One more thing to check: if your current loan is a government-backed mortgage — Bogeumjari, Dirim, or a similar policy product — switching to a commercial bank loan permanently forfeits those preferential terms. Even if the commercial bank’s rate looks cheaper today, the long-term benefit of a subsidized policy loan can outweigh a short-term rate advantage.

Five-Minute Pre-Application Checklist

  1. When was your loan originated? (Has the 36-month clock expired?)
  2. What is your current outstanding balance?
  3. What is the indicative rate at the new bank? (Check platforms — this is an estimate until formal approval.)
  4. What are total side costs: lien transfer fee + stamp tax + any insurance?
  5. What is your break-even point in months?

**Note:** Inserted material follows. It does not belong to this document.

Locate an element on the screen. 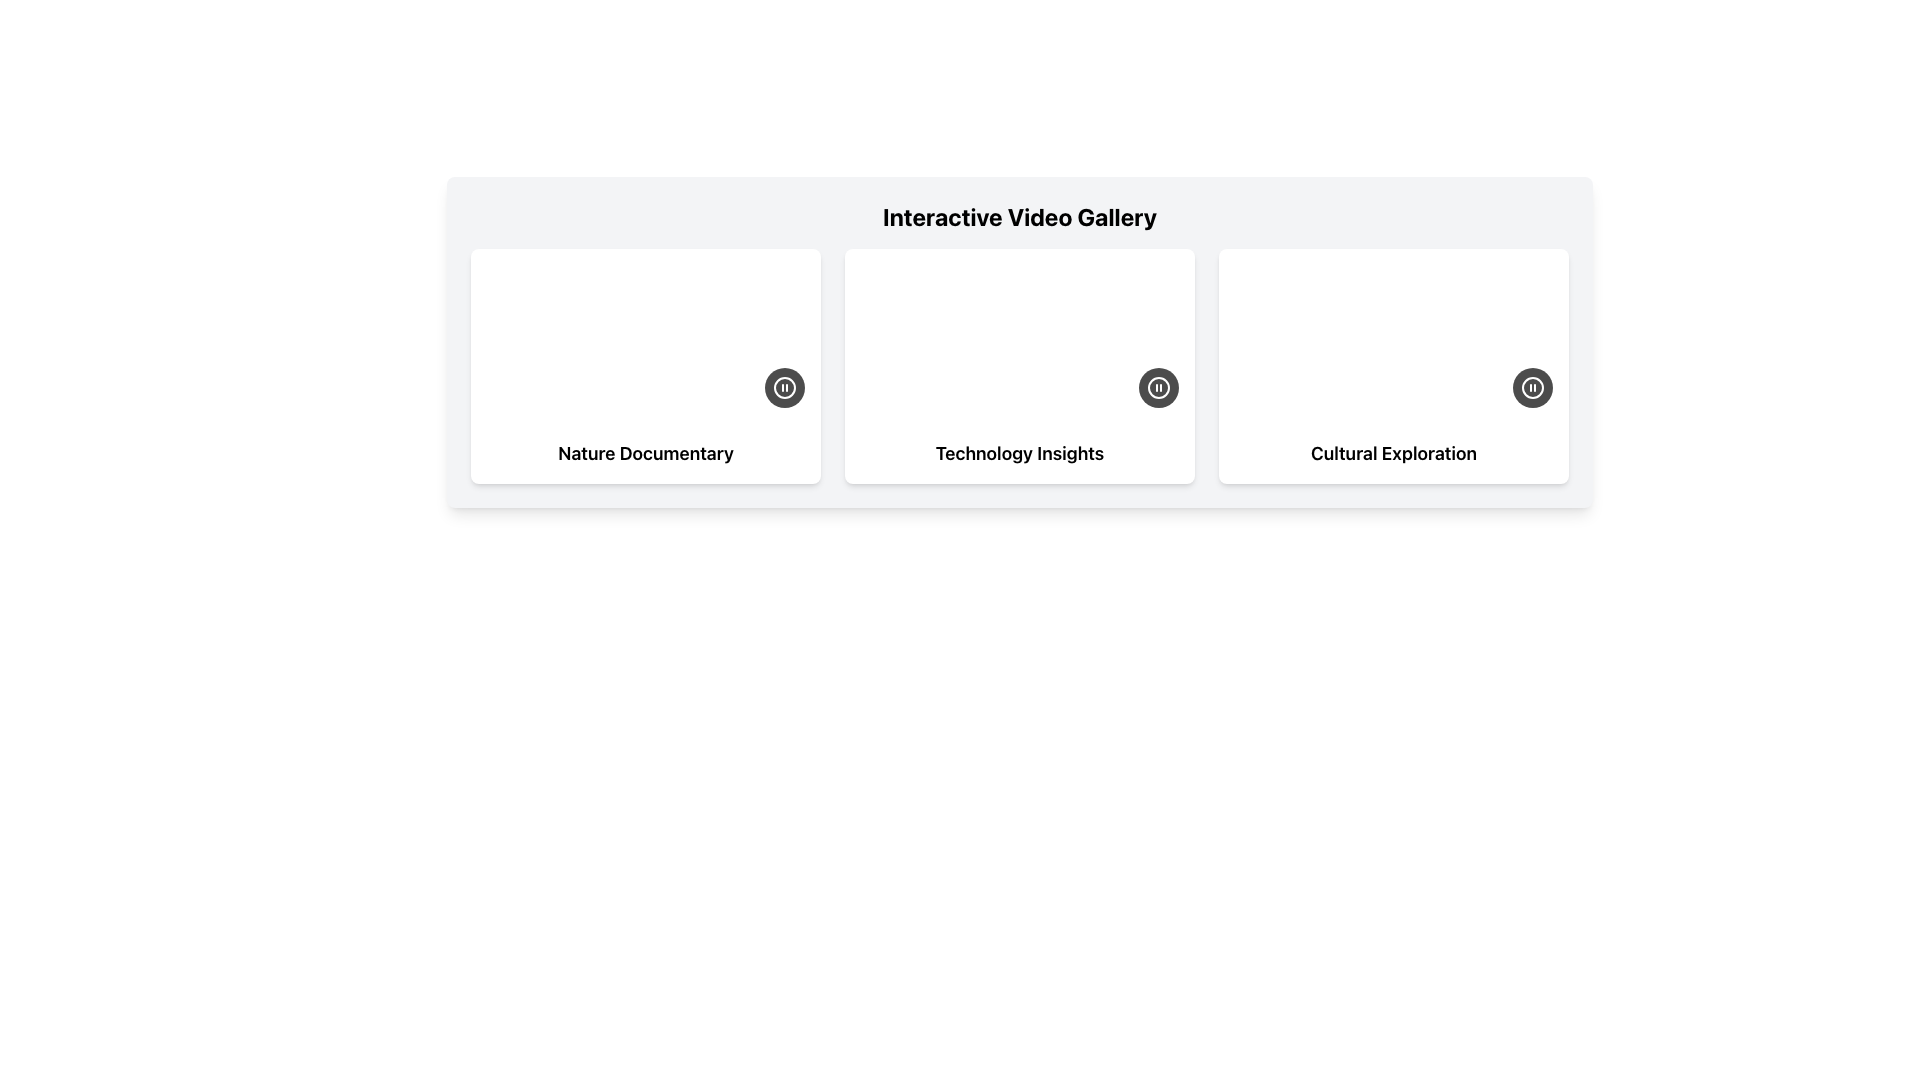  text from the bold text label displaying 'Nature Documentary' located in the lower part of the leftmost card in the row is located at coordinates (646, 454).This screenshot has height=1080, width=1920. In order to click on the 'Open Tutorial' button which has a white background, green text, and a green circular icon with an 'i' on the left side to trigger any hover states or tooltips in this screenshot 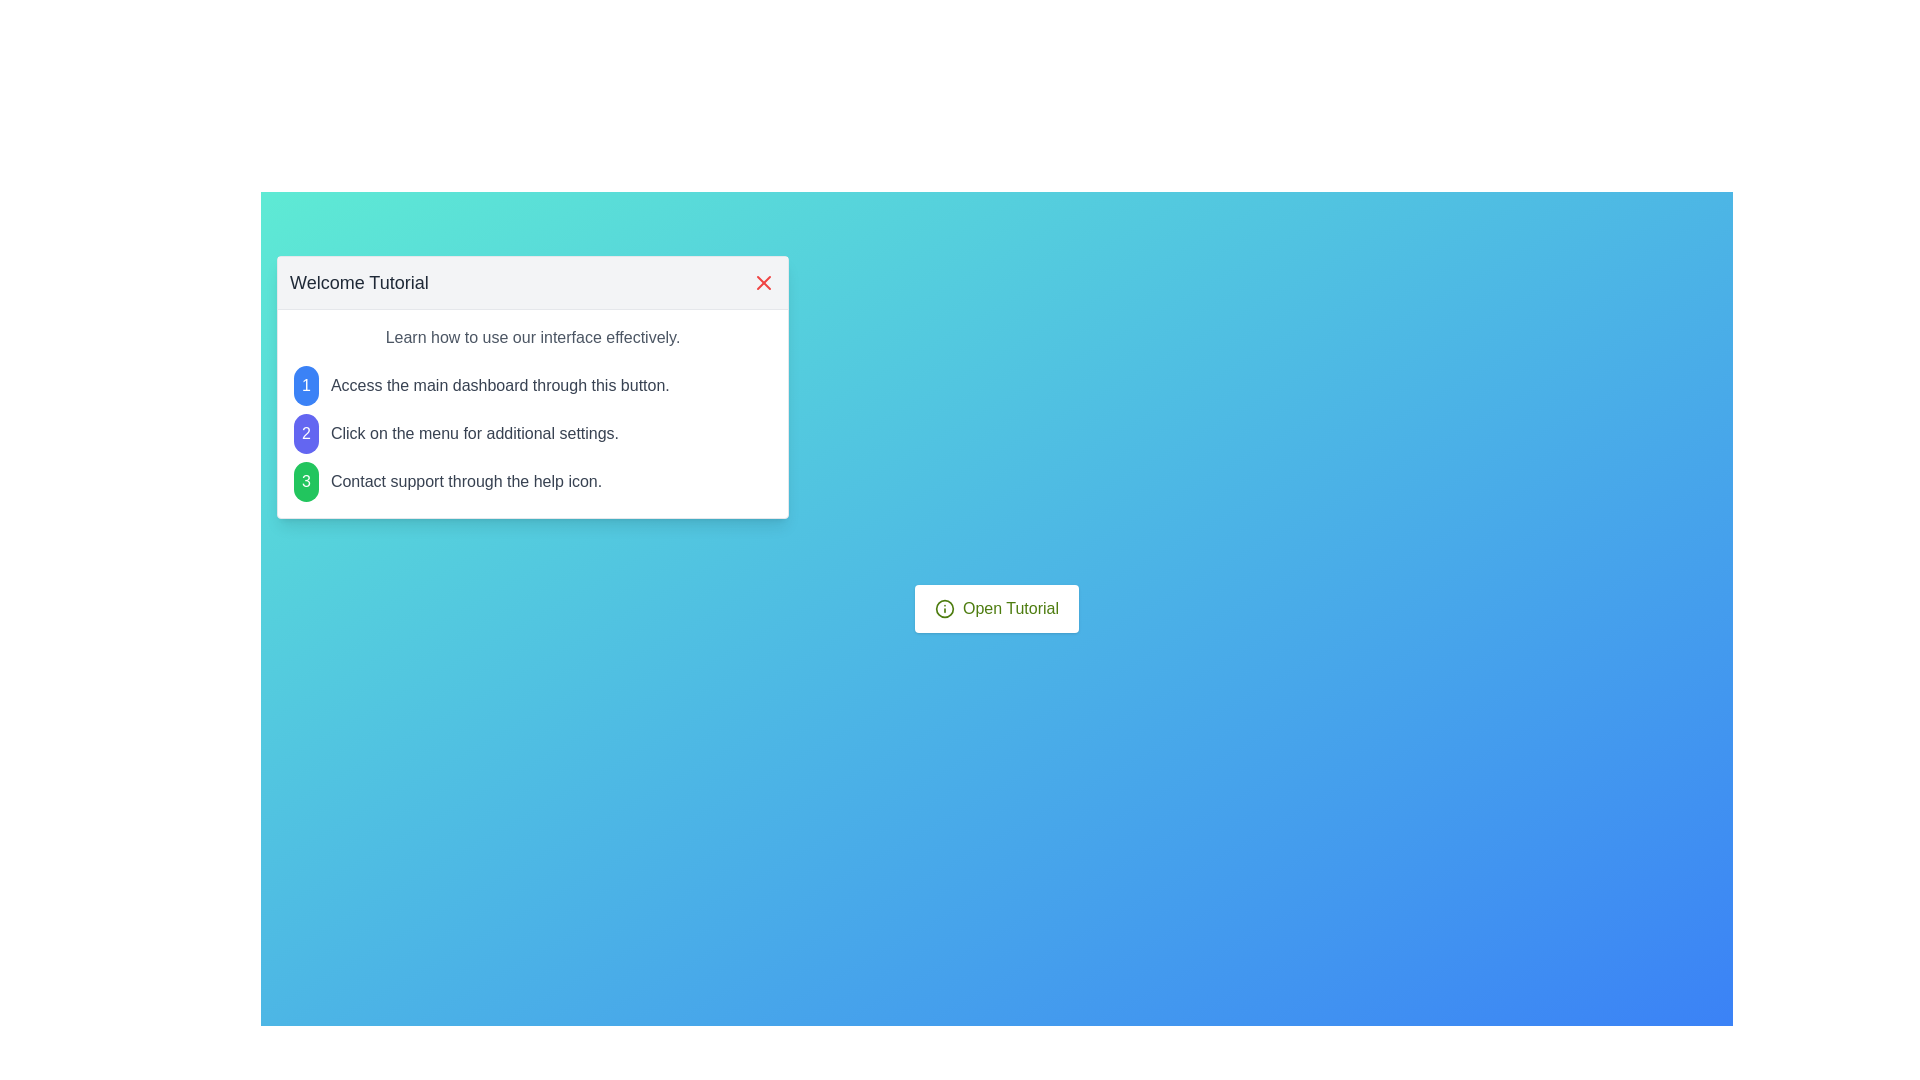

If the break-even is under 12 months and you plan to stay in the property, refinancing is almost certainly worth it. If it stretches past 24 months, recalculate after your prepayment penalty period expires — at that point, the decision becomes much cleaner.

This article is for informational purposes only and does not constitute financial advice or a recommendation to any specific product. Rates, fees, and regulations are subject to change. Always verify current terms with your bank and consult the Financial Supervisory Service consumer portal at fine.fss.or.kr for the latest guidance.